A colourful coral reef
Credit: Qui Nguyen via Unsplash

Reports indicate that we have been experiencing more frequent marine heatwaves recently, and 2023 has been particularly staggering. Since April, sea surface temperatures have been increasing, reaching record highs in both the Atlantic and Pacific oceans.

Differences of just one to two degrees Celsius in the water are enough to disrupt the lives of multiple marine species. Corals, for example, may undergo “bleaching” events, which occur when zooxanthellae – coral’s symbiotic algae – die. This doesn’t necessarily kill corals, but it weakens them. Other factors, like an increase in carbon dioxide in ocean waters or pollution, can also cause bleaching. Since the 1950s, we have lost half of these colourful creatures worldwide. And because coral reefs serve as vital habitats for multiple species, their loss will lead to a decline in biodiversity.

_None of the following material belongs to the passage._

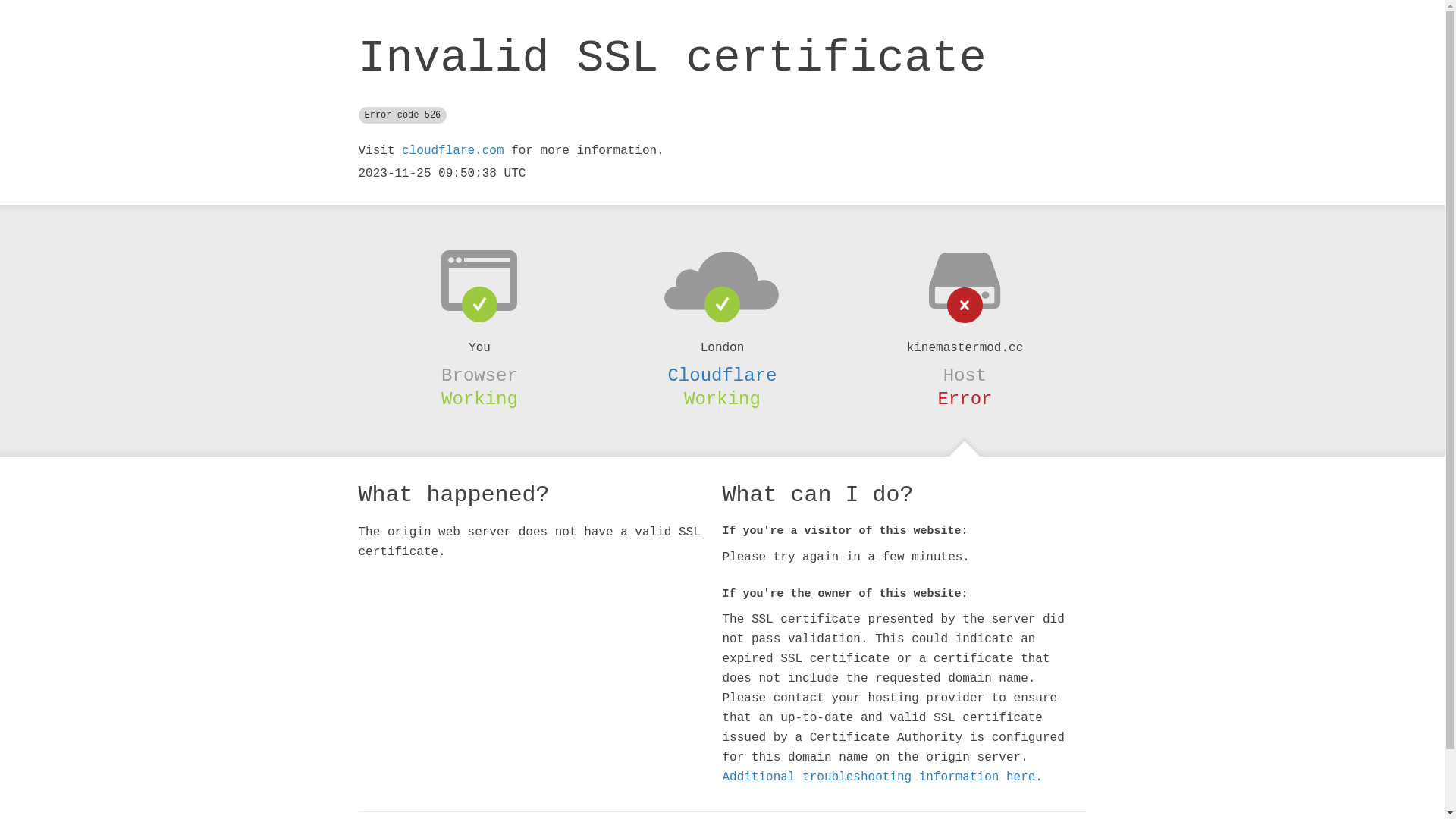
cloudflare.com Element type: text (452, 150)
Cloudflare Element type: text (721, 375)
Additional troubleshooting information here. Element type: text (881, 777)
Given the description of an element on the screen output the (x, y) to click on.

Marine mammals such as seals, dolphins and whales also face challenges. In a recent study published in PLOS One, an international team of scientists looked at how North American marine mammals would be exposed to climate change and how they might respond to changes. Looking at cetaceans (which include whales, dolphins and porpoises) and pinnipeds (like seals, sea lions and walruses), the team saw that an astonishing 72 per cent of these species are highly or very highly vulnerable to the impacts of climate change. Baleen whales, toothed whales, medium-sized whales and dolphins emerged as the most at-risk marine mammals. This vulnerability is mostly driven by shifts in ocean temperature, acidity and dissolved oxygen levels, which affect the availability of food sources and suitable habitats for these creatures.

While more research is needed, reports such as these help other scientists to respond to rising marine temperatures. Conservationists, for example, can predict where animals might go in the face of a changing climate and help them where needed. Ultimately, looking beyond our doorsteps is key, to help protect our oceans and the many creatures that live in them.